What this exercise asks
- 1) In the Warsaw travel post, condense the paragraph beginning "The idea of spending over eight hours" into a short bulleted list that keeps its main facts.
- 2) Pick up the Warsaw travel post after its final sentence and carry it forward.

Extract provided
━━━━━━━━━━━━━━━━━━━━
My First Euro Trip (Part 1: Warsaw, Poland)

Growing up, I had always dreamed of visiting Europe. Specifically in the late spring/early summer, probably the south of France, wind in my hair, having an enlightening moment while looking off into the sunset. So, when I booked my first trip to Europe for the end of November, I knew my initial vision of Europe was a bit off.
15978097_10100845642203222_409214451684184709_n
The idea of spending over eight hours traveling to a destination for one week kind of blew my mind. I’m not the best with flights because I am unable to fall asleep on any moving vehicle without drugging myself; especially a plane seated next to some rando who is a bit pushy about the middle arm rest. Nonetheless, in order to get to Europe, I had to suck it up, buttercup and ZzzQuil it up.
━━━━━━━━━━━━━━━━━━━━
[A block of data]
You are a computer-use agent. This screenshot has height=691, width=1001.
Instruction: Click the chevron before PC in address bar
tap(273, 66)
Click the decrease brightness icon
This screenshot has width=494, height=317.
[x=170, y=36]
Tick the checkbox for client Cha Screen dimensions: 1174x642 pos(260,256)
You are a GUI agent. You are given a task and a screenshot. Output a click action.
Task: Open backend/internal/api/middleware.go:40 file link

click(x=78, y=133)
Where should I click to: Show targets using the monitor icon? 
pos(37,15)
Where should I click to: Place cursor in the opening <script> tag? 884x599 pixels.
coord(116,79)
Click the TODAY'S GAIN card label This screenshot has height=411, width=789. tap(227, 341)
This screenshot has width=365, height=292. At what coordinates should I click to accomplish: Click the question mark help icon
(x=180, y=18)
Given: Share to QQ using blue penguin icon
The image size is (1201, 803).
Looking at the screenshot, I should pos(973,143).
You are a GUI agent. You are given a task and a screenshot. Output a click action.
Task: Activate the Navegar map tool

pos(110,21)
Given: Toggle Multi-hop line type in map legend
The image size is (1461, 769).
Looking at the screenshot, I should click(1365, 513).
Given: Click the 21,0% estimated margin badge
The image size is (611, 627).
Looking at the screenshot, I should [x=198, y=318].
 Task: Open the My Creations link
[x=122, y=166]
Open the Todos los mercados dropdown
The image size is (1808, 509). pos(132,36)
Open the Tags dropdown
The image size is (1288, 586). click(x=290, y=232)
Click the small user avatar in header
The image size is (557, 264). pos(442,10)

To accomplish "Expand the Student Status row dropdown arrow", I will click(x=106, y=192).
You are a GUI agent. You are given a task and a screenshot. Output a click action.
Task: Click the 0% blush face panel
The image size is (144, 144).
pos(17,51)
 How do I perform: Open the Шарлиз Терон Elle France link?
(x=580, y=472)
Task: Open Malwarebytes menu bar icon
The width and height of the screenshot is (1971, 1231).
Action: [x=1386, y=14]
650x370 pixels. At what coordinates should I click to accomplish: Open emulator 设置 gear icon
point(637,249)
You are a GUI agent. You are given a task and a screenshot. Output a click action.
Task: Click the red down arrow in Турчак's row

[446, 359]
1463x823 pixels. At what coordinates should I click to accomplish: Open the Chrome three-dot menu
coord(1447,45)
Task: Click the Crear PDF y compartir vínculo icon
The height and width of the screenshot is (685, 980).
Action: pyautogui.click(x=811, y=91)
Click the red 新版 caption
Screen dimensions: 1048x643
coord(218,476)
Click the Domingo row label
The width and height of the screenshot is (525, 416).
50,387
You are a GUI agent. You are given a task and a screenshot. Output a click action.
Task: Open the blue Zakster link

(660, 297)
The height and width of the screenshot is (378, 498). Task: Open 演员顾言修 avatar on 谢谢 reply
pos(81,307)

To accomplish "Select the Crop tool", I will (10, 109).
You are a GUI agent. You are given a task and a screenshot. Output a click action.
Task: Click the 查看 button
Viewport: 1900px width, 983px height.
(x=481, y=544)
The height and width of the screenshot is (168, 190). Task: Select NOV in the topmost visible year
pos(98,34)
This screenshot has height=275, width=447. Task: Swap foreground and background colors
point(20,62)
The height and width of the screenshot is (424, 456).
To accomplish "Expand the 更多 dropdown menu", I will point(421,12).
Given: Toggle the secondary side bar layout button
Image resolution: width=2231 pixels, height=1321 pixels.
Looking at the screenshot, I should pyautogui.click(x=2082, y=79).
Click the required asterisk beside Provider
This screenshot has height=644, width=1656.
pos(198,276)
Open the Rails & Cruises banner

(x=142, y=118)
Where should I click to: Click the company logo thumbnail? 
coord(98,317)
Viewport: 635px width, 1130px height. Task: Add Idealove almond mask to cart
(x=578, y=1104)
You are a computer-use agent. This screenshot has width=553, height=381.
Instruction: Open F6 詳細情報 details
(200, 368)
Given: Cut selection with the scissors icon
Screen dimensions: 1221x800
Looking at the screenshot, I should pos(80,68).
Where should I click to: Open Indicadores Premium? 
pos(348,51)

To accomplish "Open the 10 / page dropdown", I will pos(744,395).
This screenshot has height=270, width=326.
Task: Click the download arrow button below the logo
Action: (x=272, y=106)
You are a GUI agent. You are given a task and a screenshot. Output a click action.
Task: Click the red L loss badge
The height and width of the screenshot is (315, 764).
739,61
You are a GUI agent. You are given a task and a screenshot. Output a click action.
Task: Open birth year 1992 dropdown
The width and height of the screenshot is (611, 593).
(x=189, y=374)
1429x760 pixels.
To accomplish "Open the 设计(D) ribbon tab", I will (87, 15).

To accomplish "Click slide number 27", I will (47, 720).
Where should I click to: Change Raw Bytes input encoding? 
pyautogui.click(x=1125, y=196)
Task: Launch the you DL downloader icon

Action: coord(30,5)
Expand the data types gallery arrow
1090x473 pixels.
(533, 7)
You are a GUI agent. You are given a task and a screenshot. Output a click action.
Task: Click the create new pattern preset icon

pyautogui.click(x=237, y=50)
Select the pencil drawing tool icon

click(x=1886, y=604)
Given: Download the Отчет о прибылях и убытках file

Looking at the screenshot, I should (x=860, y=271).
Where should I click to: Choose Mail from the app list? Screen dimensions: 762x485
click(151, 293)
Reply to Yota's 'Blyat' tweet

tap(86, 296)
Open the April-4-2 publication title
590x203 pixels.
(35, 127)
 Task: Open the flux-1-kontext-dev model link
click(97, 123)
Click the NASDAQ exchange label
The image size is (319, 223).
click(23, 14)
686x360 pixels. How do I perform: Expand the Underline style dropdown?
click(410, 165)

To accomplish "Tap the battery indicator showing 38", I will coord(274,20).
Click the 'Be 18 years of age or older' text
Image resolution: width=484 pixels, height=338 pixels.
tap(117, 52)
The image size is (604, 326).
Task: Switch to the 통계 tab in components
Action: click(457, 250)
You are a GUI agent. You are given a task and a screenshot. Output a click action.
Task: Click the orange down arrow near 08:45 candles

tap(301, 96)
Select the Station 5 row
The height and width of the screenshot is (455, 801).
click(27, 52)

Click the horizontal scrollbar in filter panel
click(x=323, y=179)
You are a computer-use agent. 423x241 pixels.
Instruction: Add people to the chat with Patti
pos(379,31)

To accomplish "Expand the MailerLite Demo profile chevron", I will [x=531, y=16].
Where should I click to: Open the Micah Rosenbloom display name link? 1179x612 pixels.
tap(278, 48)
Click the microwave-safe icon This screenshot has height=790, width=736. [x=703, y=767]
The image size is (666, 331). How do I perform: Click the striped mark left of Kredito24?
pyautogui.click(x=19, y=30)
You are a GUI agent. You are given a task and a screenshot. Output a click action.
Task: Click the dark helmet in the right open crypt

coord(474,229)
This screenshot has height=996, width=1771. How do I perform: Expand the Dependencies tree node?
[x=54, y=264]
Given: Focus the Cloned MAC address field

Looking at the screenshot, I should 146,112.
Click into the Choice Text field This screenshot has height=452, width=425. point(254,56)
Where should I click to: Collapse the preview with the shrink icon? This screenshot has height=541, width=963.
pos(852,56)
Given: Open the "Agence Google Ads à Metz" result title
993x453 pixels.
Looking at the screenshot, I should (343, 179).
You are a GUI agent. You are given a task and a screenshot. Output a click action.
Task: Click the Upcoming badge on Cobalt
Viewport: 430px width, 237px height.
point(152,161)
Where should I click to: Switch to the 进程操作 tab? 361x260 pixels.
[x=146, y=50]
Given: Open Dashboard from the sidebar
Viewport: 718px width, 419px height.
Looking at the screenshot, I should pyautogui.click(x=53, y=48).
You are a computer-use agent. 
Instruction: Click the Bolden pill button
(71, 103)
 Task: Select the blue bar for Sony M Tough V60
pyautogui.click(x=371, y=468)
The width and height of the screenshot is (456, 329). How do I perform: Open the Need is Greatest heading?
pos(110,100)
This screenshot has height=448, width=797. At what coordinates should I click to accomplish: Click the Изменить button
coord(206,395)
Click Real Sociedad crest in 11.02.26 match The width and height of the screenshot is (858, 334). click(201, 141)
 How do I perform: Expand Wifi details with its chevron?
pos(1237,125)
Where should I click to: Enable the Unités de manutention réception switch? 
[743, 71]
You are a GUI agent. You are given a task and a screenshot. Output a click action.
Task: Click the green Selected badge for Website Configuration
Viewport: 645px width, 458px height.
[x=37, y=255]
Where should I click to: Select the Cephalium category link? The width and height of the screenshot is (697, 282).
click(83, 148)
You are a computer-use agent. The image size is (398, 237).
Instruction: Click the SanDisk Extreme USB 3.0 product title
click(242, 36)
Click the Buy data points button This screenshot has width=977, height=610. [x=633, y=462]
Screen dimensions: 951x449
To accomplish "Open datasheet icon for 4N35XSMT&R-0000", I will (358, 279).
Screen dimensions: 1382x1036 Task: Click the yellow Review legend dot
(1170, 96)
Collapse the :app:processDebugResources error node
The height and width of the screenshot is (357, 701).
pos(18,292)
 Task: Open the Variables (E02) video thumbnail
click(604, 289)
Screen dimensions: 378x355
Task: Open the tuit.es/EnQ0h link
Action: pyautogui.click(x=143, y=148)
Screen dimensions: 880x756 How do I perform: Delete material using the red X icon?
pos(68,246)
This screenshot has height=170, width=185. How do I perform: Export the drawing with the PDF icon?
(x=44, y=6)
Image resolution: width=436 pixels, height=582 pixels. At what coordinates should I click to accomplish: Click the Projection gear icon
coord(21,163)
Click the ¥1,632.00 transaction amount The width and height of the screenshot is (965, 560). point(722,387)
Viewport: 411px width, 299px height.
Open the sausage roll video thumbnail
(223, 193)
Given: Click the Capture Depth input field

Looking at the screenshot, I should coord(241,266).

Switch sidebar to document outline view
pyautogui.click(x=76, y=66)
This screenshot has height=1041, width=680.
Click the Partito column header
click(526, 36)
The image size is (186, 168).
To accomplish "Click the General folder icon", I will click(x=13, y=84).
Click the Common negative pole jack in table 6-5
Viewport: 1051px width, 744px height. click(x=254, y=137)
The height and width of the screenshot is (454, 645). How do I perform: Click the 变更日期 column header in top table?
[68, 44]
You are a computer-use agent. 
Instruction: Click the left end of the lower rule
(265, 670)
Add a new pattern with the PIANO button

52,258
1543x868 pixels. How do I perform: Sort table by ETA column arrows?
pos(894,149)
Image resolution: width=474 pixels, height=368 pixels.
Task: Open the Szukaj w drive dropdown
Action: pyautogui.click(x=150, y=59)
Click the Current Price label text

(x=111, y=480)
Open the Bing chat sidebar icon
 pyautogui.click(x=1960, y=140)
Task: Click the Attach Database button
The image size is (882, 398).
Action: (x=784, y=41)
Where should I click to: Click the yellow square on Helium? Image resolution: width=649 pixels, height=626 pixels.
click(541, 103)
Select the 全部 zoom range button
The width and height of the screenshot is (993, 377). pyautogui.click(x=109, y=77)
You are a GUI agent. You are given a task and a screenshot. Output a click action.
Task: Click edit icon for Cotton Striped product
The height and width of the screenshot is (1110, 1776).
━━━━━━━━━━━━━━━━━━━━
Expected answers
- 1)
- Over eight hours of travel for a one-week trip was hard to imagine.
- The writer can't fall asleep on any moving vehicle without medication, especially on a plane next to a stranger who is pushy about the middle armrest.
- To get to Europe, the writer had to accept the flight and take ZzzQuil.

- 2)
I had decided to visit my dear friend, Margaux in Warsaw over the week of Thanksgiving.  I had decided that during the eleven day trip, three of those days would be spent in Prague, Czech Republic because Margaux would be working and I wanted to experience as much as possible.

THE ARRIVAL

When I got to Warsaw, I noticed the smog, fog, rain, and clouds. But, it felt very familiar. It was cold. The kind of cold that chills your bones. The kind of cold where your toes, fingers, and nose are completely numb to the touch. It didn’t matter. I was in Europe, solo, visiting a friend, traveling the world, and living out one of my dreams.
I became a complete tourist the second I got there. I hadn’t looked up how to say anything in Polish (or Czech for that matter), I had no idea where I was, I wasn’t sure what to start with, and once I saw the city, I wasn’t sure if there was enough for me to see in five days. Thank the stars for Margaux. She spoke an alarming amount of Polish, she took control of my schedule for the five days – even when she was at work, and I had plenty to see… I’m forever grateful.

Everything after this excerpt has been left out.